* Problem requirements *
The lines wanted run from the first one below through the one with "Task: Open Batch Update Label". Return them exactly.

Collected data:
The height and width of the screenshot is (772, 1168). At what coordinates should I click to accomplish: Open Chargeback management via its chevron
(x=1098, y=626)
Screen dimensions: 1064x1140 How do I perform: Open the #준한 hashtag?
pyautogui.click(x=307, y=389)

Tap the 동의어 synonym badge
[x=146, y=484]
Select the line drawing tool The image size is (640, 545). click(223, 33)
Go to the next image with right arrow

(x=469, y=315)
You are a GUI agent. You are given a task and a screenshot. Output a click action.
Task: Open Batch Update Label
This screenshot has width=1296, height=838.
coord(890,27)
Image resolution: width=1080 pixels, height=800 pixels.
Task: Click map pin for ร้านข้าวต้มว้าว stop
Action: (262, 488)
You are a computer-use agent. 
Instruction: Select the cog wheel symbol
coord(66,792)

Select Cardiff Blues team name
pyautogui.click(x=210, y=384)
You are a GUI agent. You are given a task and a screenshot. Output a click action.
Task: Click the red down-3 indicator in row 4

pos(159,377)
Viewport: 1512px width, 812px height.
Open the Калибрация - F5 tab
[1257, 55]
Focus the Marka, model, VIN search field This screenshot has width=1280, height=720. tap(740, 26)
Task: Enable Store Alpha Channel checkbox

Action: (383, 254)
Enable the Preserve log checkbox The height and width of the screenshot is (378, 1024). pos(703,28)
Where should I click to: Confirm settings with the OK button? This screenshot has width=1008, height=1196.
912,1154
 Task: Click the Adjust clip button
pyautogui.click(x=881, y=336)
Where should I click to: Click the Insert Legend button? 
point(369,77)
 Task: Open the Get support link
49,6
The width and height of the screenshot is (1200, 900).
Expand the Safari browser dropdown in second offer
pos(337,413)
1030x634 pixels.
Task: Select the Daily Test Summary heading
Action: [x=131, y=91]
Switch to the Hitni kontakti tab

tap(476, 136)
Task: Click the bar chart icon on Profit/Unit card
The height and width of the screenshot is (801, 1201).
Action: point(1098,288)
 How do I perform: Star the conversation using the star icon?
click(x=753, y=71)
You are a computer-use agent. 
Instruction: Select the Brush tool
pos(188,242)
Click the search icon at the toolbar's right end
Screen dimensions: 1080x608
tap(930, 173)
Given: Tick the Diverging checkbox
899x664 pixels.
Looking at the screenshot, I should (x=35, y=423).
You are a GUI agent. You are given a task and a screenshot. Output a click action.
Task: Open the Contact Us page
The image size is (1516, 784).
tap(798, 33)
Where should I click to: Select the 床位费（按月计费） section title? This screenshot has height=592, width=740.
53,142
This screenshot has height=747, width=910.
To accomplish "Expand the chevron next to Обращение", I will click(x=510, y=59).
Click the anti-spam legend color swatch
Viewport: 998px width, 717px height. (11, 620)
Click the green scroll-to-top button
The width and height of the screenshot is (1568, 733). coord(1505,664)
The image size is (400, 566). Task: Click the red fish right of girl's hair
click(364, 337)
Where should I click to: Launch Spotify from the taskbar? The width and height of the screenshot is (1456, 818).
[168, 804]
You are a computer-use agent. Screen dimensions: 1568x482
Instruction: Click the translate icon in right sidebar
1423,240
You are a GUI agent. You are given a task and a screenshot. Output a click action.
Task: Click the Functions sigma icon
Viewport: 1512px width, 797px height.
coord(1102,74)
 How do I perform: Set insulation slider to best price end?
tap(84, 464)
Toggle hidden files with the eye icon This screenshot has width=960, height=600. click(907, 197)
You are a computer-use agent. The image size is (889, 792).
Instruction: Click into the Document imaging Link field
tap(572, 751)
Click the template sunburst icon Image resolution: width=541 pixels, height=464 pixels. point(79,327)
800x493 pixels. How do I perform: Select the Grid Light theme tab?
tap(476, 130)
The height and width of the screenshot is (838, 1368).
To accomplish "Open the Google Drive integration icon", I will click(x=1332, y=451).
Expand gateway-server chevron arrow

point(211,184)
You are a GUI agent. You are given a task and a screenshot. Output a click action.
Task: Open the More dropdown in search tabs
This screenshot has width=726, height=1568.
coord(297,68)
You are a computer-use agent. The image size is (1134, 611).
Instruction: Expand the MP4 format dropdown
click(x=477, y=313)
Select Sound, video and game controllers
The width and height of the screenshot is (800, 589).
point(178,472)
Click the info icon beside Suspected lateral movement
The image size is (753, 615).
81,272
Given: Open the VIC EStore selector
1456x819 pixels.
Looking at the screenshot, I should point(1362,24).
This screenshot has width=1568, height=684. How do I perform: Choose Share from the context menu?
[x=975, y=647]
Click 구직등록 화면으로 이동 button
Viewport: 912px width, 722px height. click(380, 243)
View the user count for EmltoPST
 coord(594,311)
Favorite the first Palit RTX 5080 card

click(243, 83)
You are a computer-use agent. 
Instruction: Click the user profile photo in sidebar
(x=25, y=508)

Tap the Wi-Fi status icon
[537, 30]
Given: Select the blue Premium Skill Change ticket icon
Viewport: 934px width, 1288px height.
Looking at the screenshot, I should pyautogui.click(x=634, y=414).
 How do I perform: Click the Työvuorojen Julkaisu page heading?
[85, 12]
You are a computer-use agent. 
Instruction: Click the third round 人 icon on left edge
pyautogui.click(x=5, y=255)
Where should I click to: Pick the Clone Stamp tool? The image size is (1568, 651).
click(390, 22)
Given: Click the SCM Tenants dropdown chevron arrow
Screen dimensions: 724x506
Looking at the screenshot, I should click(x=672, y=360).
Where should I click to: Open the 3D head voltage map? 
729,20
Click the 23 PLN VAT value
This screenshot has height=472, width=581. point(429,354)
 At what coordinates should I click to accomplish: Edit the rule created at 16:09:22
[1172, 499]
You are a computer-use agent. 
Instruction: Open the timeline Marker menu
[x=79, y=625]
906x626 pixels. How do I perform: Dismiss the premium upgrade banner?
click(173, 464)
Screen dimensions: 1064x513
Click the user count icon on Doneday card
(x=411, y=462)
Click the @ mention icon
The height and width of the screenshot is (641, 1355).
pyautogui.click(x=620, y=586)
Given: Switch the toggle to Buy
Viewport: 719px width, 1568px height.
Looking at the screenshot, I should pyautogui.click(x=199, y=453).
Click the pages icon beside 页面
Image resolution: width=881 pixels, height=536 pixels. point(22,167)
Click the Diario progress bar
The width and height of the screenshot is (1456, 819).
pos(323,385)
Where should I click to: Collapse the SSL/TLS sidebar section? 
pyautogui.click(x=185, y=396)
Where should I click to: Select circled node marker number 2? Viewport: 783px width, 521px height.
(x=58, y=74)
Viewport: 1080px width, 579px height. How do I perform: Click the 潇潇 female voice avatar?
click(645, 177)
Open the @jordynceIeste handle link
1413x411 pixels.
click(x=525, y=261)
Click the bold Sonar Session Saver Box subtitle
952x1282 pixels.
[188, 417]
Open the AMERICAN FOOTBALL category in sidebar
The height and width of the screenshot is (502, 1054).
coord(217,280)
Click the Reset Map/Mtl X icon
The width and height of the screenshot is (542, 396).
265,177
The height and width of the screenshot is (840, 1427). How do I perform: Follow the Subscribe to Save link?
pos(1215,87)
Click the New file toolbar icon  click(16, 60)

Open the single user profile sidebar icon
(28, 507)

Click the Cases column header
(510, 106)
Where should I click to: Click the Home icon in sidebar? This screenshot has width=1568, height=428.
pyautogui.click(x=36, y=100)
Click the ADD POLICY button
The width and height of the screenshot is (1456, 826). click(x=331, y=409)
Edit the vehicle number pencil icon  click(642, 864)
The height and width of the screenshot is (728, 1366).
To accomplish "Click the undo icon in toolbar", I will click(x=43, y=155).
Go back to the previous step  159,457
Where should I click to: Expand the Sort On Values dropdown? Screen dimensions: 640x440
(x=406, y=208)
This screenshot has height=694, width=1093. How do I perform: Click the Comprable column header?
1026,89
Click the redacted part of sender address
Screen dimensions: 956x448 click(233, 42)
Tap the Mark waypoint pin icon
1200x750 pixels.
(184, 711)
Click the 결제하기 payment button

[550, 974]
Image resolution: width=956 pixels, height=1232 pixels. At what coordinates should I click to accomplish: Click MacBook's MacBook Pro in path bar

* Written solution *
The height and width of the screenshot is (772, 1168). At what coordinates should I click to accomplish: Open Chargeback management via its chevron
(x=1098, y=626)
Screen dimensions: 1064x1140 How do I perform: Open the #준한 hashtag?
pyautogui.click(x=307, y=389)

Tap the 동의어 synonym badge
[x=146, y=484]
Select the line drawing tool The image size is (640, 545). click(223, 33)
Go to the next image with right arrow

(x=469, y=315)
You are a GUI agent. You are given a task and a screenshot. Output a click action.
Task: Open Batch Update Label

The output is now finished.